Task statement ::
With the string "click" as the filter, copy each matching line from the records.

Provided records ::
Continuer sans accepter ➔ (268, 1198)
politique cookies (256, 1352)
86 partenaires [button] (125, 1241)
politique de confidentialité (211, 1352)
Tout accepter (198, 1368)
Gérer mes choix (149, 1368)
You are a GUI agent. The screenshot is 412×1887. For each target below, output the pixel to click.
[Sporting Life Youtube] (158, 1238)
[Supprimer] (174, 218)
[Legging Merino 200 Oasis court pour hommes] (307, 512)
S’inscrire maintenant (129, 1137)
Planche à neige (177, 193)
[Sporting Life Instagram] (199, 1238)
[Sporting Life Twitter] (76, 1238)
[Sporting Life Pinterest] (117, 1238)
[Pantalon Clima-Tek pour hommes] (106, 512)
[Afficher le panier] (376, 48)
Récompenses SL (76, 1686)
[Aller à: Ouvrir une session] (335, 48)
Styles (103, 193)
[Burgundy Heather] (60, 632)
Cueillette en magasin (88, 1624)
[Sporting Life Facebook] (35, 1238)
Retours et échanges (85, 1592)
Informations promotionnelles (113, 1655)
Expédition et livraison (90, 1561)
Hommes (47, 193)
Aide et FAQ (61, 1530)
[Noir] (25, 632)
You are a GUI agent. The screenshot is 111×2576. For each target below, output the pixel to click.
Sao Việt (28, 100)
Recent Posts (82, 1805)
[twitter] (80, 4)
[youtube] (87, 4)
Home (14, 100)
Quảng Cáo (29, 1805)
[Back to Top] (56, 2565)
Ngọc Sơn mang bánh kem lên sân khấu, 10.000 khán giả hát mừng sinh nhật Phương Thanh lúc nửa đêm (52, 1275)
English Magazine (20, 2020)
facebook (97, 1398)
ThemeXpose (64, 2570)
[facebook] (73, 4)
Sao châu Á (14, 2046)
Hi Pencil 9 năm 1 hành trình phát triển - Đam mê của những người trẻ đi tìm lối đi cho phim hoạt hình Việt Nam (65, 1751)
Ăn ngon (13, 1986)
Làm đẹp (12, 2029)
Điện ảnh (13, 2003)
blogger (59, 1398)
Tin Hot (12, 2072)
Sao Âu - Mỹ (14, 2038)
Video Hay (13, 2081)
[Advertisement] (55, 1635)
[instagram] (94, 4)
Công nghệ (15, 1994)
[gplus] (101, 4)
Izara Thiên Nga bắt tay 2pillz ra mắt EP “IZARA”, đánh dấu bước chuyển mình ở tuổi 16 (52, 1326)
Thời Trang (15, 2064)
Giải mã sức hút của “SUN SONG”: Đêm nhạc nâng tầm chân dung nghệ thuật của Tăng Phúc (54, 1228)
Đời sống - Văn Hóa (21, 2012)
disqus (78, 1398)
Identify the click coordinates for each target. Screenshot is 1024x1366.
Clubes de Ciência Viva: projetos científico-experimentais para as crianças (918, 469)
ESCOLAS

Response area ::
You are a GUI agent. The screenshot is 412×1887. For each target below, output the pixel to click.
You are a GUI agent. The screenshot is 111×2576. For each target below, output the pixel to click.
Identify the click coordinates for each target. Screenshot is 1024x1366.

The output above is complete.